While David Shearer was voted in on the promise of being the new broom, his first front bench line-up was always going to require a balance between clearing out the dead wood and the need for unity - particularly in the notoriously factionalised Labour Party.

Audrey Young points out that leadership battles can do lasting damage but thinks that Shearer has only done the minimum required to keep Cunliffe's camp onside. She says that Cunliffe supporters have been largely shut out from the shadow cabinet and ponders whether they have been punished, aren't as smart as they think they are or even if there aren't that many of them in reality.

John Hartevelt has a good analysis in Shearer shuffles the deck and Cunliffe has front bench spot as consolation. He, like most commentators, notes that some newly promoted faces have big tasks ahead of them, in particular Jacinda Ardern who has to go head-to-head with Paula Bennett, and Nanaia Mahuta, who now has the education portfolio. Where there are winners there are losers and so Sue Moroney. Ruth Dyson, Parekura Horomia and Moana Mackey all suffer significant drops in ranking, although Horomia retains Maori Affairs.

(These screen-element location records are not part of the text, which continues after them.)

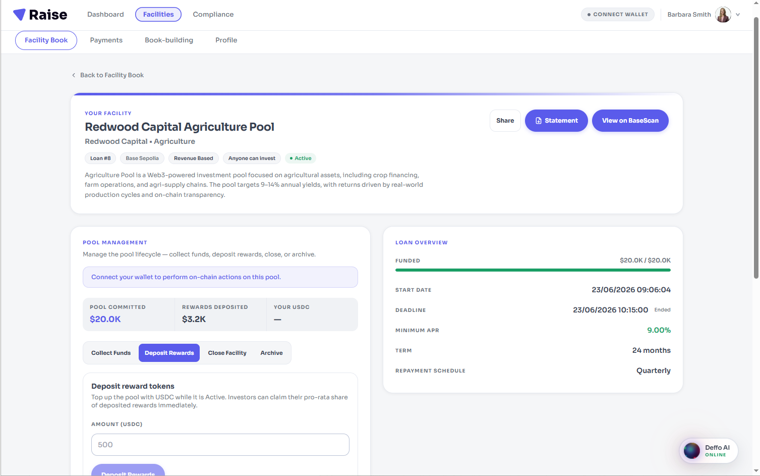
Task: Switch to the Collect Funds tab
Action: [x=111, y=353]
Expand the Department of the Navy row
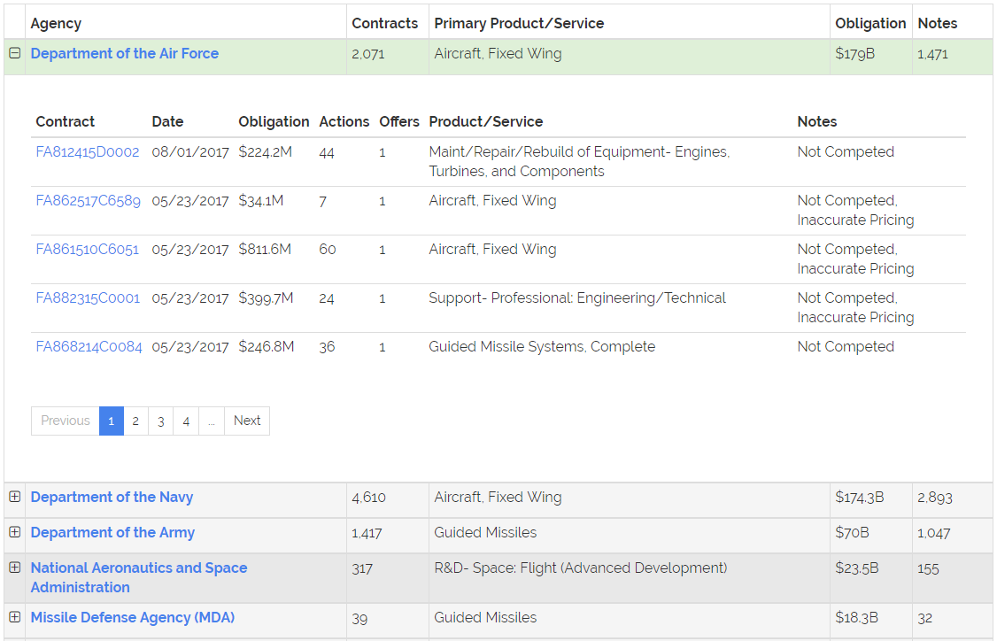 click(x=14, y=497)
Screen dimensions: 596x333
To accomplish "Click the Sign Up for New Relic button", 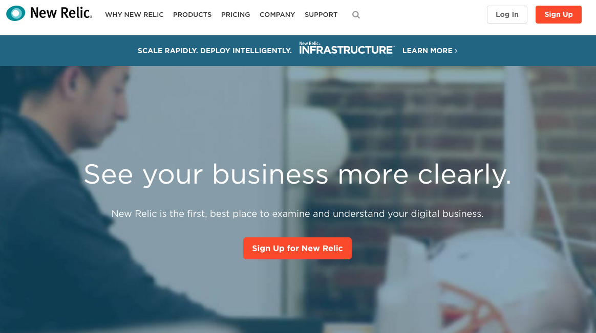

Most interest was in Cunliffe's position and, as predicted, he was given economic development, although as Patrick Gower observes, Cunliffe's ranking of five probably isn't a true reflection of his abilities relative to the newcomers he will sit next to.


Dene Mackenzie in the ODT points out that David Parker has four associate spokespeople to keep him company, including Cunliffe, Shane Jones, Clayton Cosgrove and Trevor Mallard. That's a lot of experience and ego to be backing up one person. Mackenzie wonders whether Parker will end up competing with his associates for speaking time.

Shane Jones almost completes his political rehabilitation with Regional and Maori Economic Development portfolios but may already be proving a handful. He has followed up his previous comments about supporting iwi buying state assets by now advocating mining for employment growth in the regions, Shearer, who reportedly spent $300,000 on land in Northland in order to save a rare duck, clearly still has some balancing to do managing his new line up. The Labour left will be suspicious of Jones, particularly when right-wingers like David Farrar praise him for appearing to support National policy. Jones will have to do more than just make provocative statements however, and he all but admits that he needs to up his work rate around parliament to shed his reputation for being lazy.

In other news, all MPs managed to get work started today, despite unhappiness from Hone Harawira and the Greens over Lockwood Smith trying to stop MPs adding allegiance to New Zealand and their constituents to the oath to the Queen.

Mike Booker (idealog): Who'll boss the kiss - NZI or the Roundtable? examines the merger between the Business Roundtable and the New Zealand Institute and wonders which of their quite different world-views will dominate the new organisation.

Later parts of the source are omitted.